The spinal specialist I saw for my recovery told me he used to primarily see people with brain injuries from car crashes and construction accidents. Now most of his primary patients are people who saw chiropractors and had their necks adjusted.
I still sometimes see a chiropractor for mid and lower back adjustments, and my hips because those pop out of place fairly often and my chiro is better at getting them back in than the local urgent care, but my person uses gentle stretching motions rather than the more abrupt cracking motions. She also refuses to touch anyone’s neck ever. There are far too many vital nerves and blood vessels there to risk it. The fact that she knows this makes me feel safe entrusting my pain management to her.
Massage and physical therapy are how I manage my issues the best.
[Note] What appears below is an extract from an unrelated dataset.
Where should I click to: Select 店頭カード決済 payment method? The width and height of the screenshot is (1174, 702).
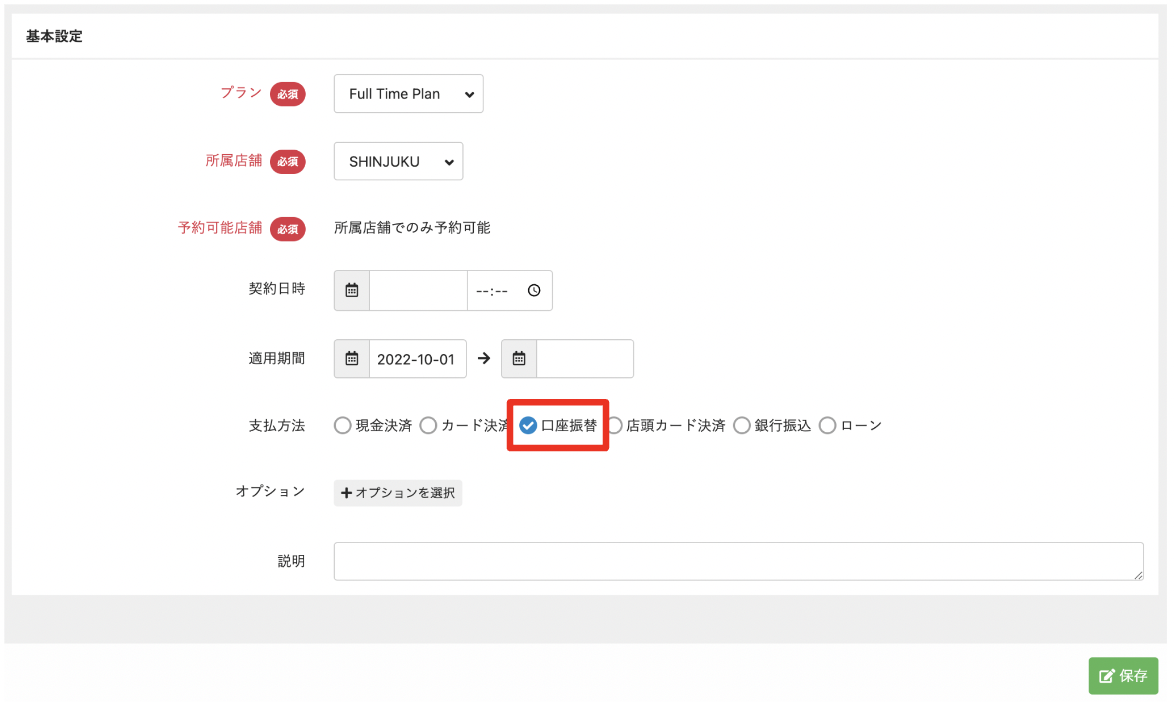click(x=614, y=426)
Mysofascial release therapy has been very helpful for me in reclaiming a lot of my range of motion, breaking up muscle adhesions and building healthy soft tissue. There’s some new-agey bullshit claims about it, but if you find someone who knows how to do it and who doesn’t believe the “cures cancer” horseshit (claims some chiropractors also make) it can be beneficial.
The real long term progress, however, has been from regular physical therapy from providers who know how to deal with my hypermobility.